(The tasks):
- a) Extract the passage of the Boris Laschka biography starting at "Boris Laschka (born" and ending at "and Tornado aircraft.", copying it word for word.
- b) Write what comes next in the Boris Laschka biography, picking up after its final sentence.

(Reading passage):

= Boris Laschka =

German fluid dynamics scientist and aeronautical engineer

Boris Laschka (born 6 August 1934) is a German fluid dynamics scientist and aeronautical engineer known for his work in unsteady aerodynamics, in applied aerodynamics, in aeroelasticity, and by his participation in the development of several experimental, civil, and military airplanes, e.g. VTOL VJ 101, Airbus A300 and A310, CN 235 and N 250 (Indonesia) and Tornado aircraft.

==Biography==
Laschka completed his doctoral thesis on unsteady aerodynamics in Technical University of Munich in 1962. Afterwards he worked for several German aircraft companies in leading positions such as Ernst Heinkel Flugzeugbau, Vereinigte Flugtechnische Werke, Deutsche Airbus and Messerschmitt-Bölkow-Blohm on developments of aircraft, beside others on VTOL VJ 101, Airbus, Tornado . In 1978 he joined the Technical University of Braunschweig as the Chair of the Institute for Fluidmechanics, and in 1986 in the same position the Technical University of Munich. He retired as professor emeritus in 2002. During his research and teaching activities he received several fundings from Aerospace Industry, from European Community, from German Ministries, and from Deutsche Forschungsgemeinschaft .

(Item position lines)
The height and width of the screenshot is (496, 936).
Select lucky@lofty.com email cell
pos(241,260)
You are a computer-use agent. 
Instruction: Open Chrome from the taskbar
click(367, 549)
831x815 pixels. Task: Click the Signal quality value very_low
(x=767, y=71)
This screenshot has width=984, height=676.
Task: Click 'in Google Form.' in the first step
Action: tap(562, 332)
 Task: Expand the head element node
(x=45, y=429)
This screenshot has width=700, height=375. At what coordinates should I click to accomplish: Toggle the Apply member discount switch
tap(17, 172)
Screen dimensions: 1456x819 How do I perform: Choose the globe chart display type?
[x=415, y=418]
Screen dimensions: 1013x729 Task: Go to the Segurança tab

(Expected answers):
- a)
Boris Laschka (born 6 August 1934) is a German fluid dynamics scientist and aeronautical engineer known for his work in unsteady aerodynamics, in applied aerodynamics, in aeroelasticity, and by his participation in the development of several experimental, civil, and military airplanes, e.g. VTOL VJ 101, Airbus A300 and A310, CN 235 and N 250 (Indonesia) and Tornado aircraft.

- b)
He was president DGLR (German Aerospace Society) during 1976 and 1977 and president International Council of the Aeronautical Sciences (ICAS) during 1986 and 1990. He served as member of the Senat of the "Deutsches Zentrum fuer Luft- und Raumfahrt DLR" (German Research Establishment) and chaired its supervisory board for science and technology, 1978–1988. He contributed in several aeronautical advisory committees as member and chairman to the German Ministry of Research and Technology, 1976–1988. Between 1974 and 1986 he represented the German Ministry of Defense in the NATO AGARD Structures and Material Panel and Fluid Dynamics Panel respectively. He was appointed "Adviser to the Minister of Research and Technology of the Republic of Indonesia", whereby he contributed to strategic planning of Indonesia's aeronautical industry, research and education, 1979–1999. He was chairman of the editors of the "Zeitschrift für Flugwissenschaften und Weltraumforschung" 1978–1988, member of the scientific editorial board of the journal "Recherche Aeronautique and Astronautique" and is member of the international scientific board of the journal "Aerospace Science and Technology".

==Honors==

Laschka was awarded 1999 the Honorary Fellowship of American Institute of Aeronautics and Astronautics. The International Council of the Aeronautical Sciences (ICAS) honored him with its Life Membership, Honorary Fellowship, and the Maurice-Roy-Medal in 2004 and 2007. DGLR bestowed the Ludwig-Prandtl-Ring upon him, 2002. From the Italian aerospace society AIDAA he got the first "Frecce d'Argento", 1990. The Northwestern Polytechnical University (NPU), Xi'an, PR China appointed him Honorary Professor in 1989. In 1989 he received the Bundesverdienstkreuz (Cross of Merit) by the Federal Republic of Germany and in 1994 the Bintang Jasa Nararya (Star of Merit Nararya) by the Republic of Indonesia. He is Member of the "International Academy for Astronautics" since 1987 and Membre Etrangere and Titulaire, respectively, of the Academie de l'air et de l'espace since 1989.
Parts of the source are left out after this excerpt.